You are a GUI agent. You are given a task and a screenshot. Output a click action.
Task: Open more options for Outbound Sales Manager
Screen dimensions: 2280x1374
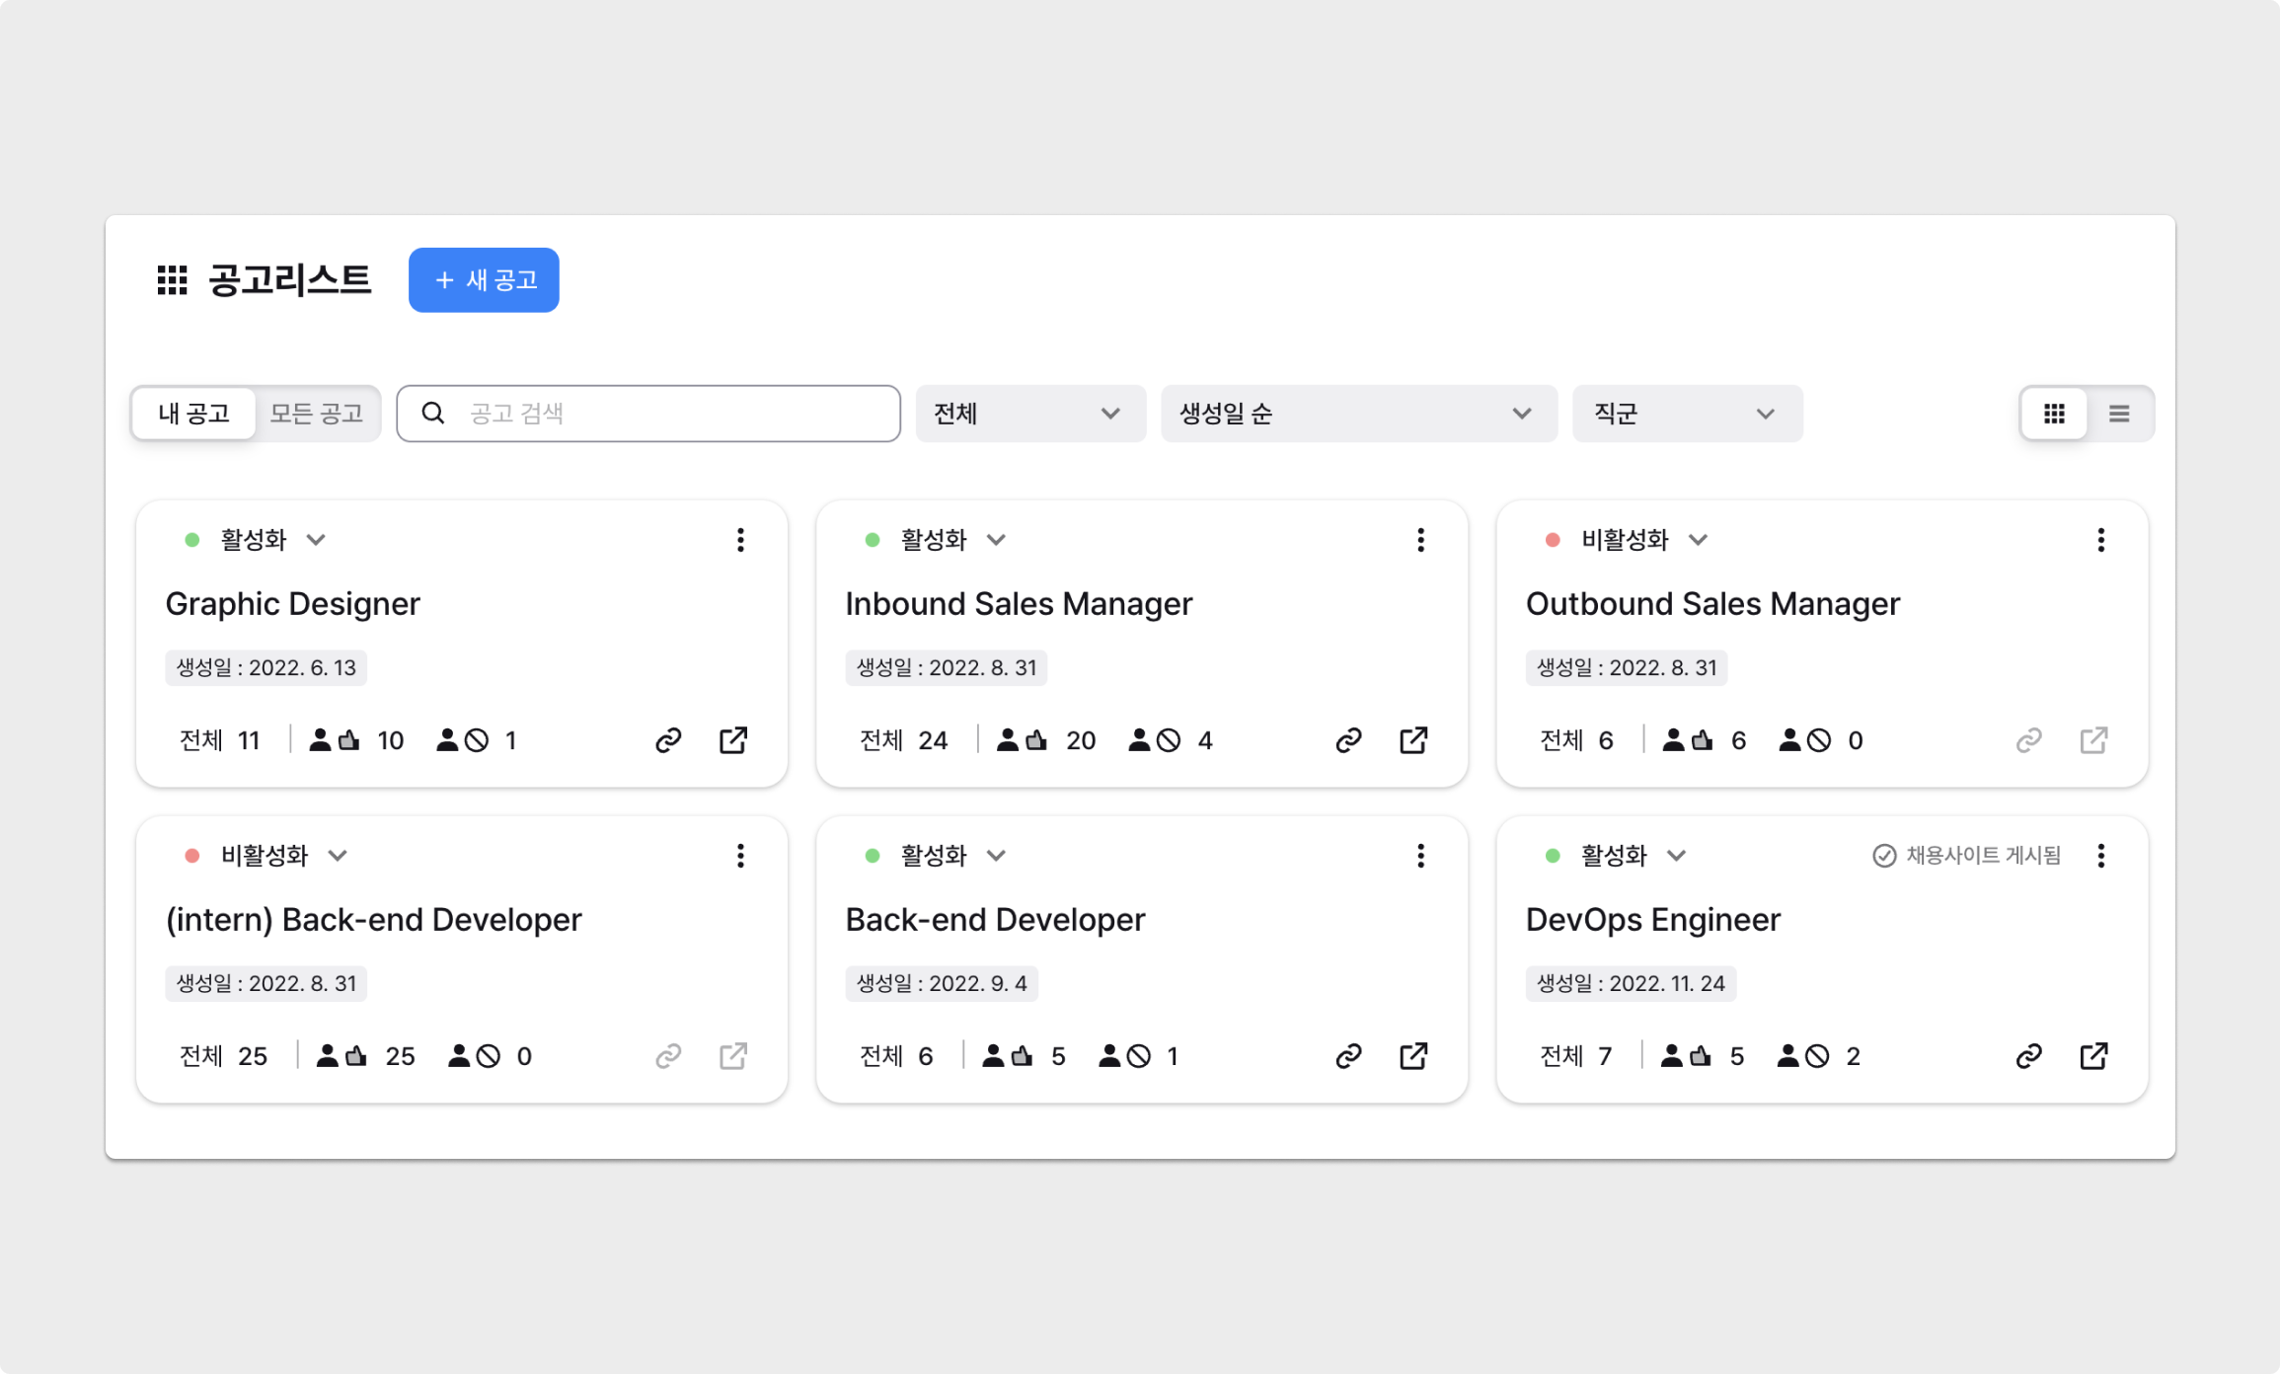(x=2100, y=540)
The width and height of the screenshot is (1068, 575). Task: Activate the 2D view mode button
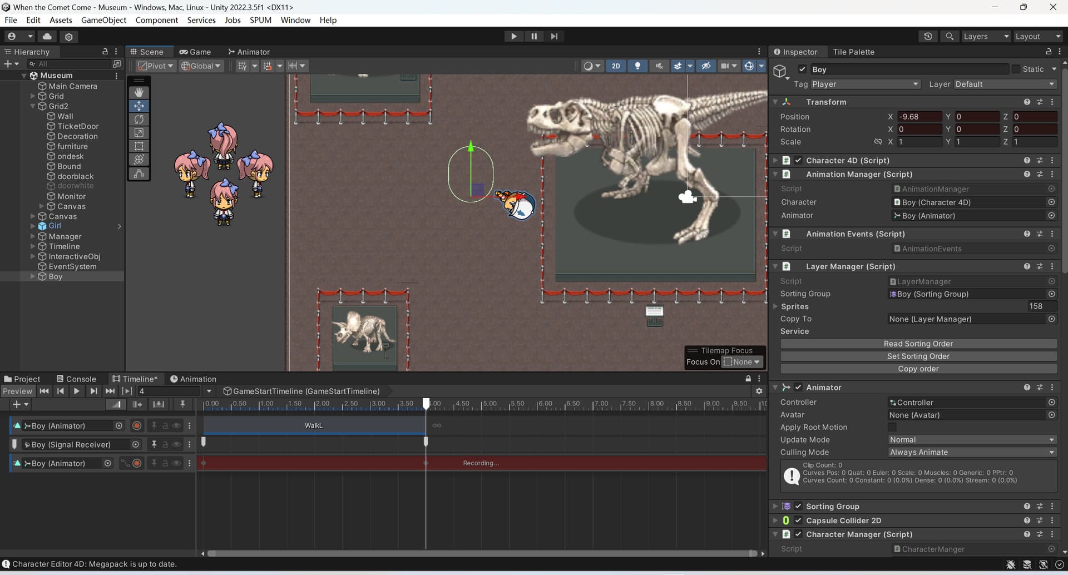(x=616, y=66)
* * * * * * * * *
EXERCISE INSTRUCTIONS :: Each line from the one containing "Task: Open more" through the last line of the listing must be copied exactly, and the pictures must not be.

RESPONSE ::
Task: Open more options for Outbound Sales Manager
Screen dimensions: 2280x1374
(x=2100, y=540)
The width and height of the screenshot is (1068, 575). Task: Activate the 2D view mode button
(x=616, y=66)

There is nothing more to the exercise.